━━━━━ Passage provided ━━━━━

Mark, as I would quickly discover during that conversation, had one of the most profound faiths I had ever encountered. And he was angry – at the church, at God, at his family, at society, and at the campus. He had one foot out the door, the other on the threshold of leaving. Church was not his thing.

One coffee turned into another, then another. We talked about faith. We talked about Jesus. He started to study the Bible. Then he became a Bible study leader. Then he became chaplain to the leadership team.

By his senior year, Mark’s anger had shaped him into a person of deep, passionate faith. He taught our ministry how to show up for justice, how to take risks out of love for Christ, and how to befriend other groups on campus: the Jewish student group, the Atheist/Agnostic student group, the LGBT Resource Center, groups often scorned by other Christians on campus.

━━━━━ Raw data ━━━━━

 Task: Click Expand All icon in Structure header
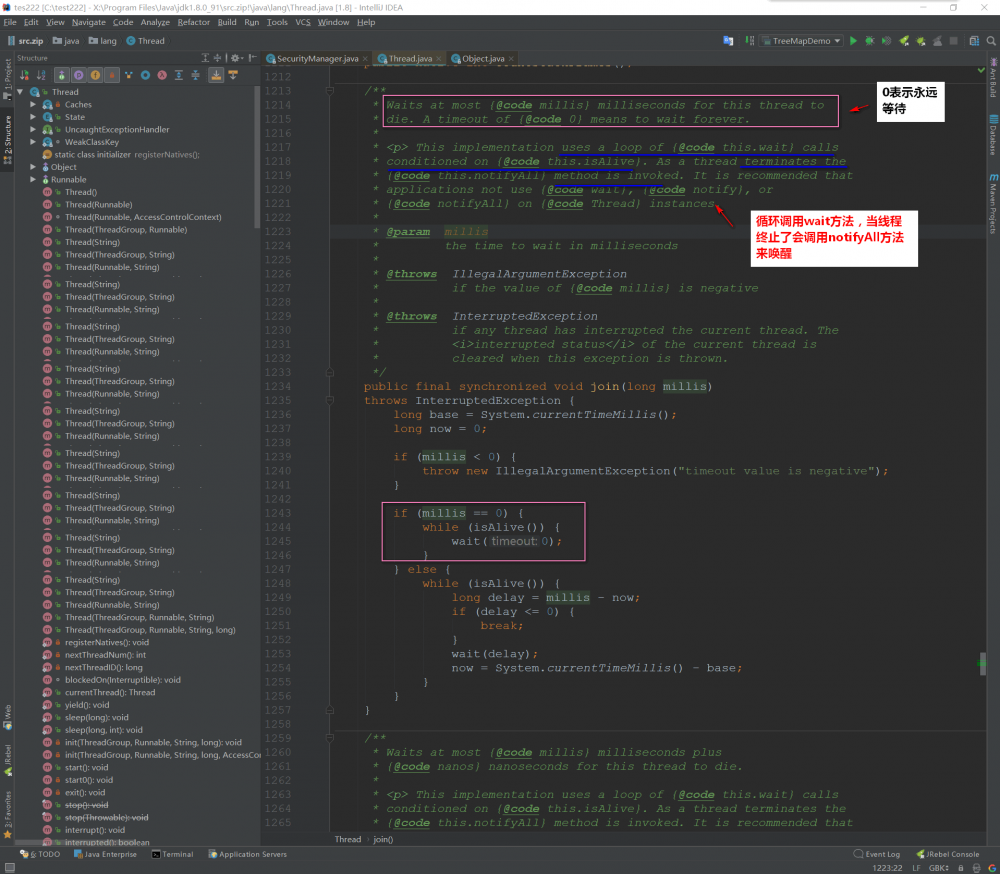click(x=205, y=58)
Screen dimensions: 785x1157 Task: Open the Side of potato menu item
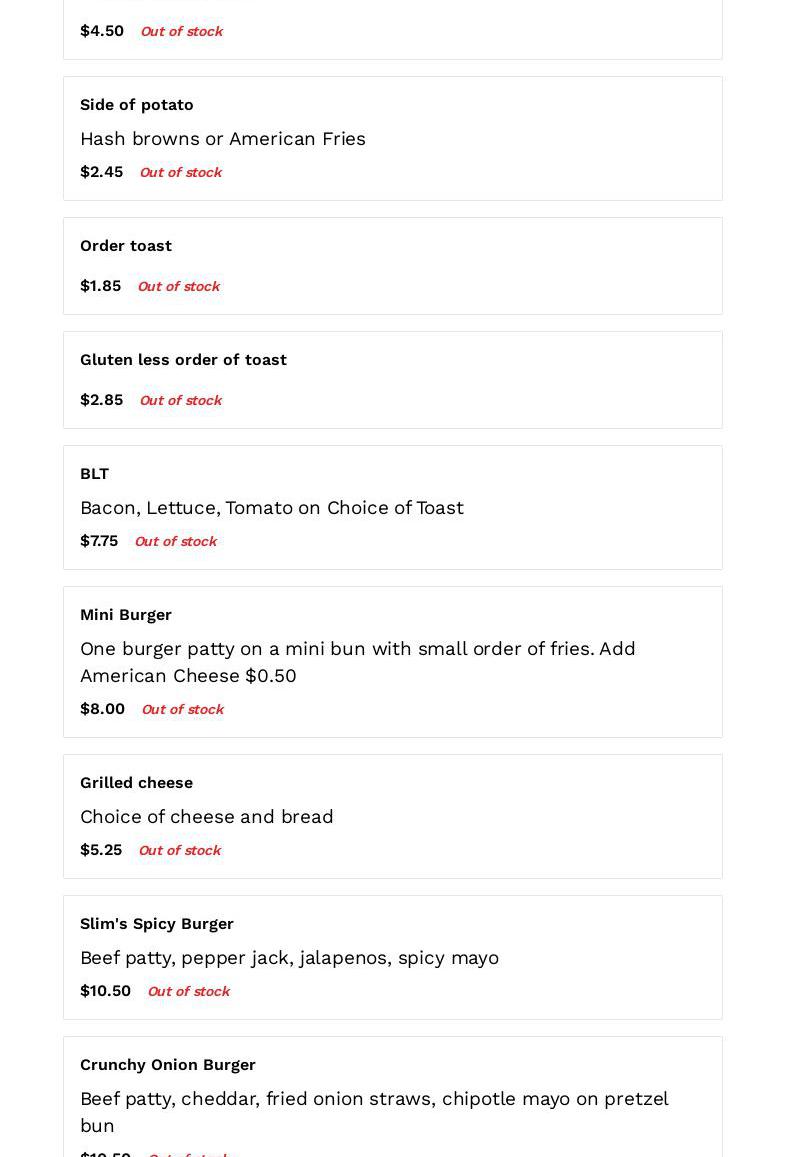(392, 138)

━━━━━

Task: Please answer from the passage about Mark: what did he become right after he started to study the Bible?

Your response: A Bible study leader.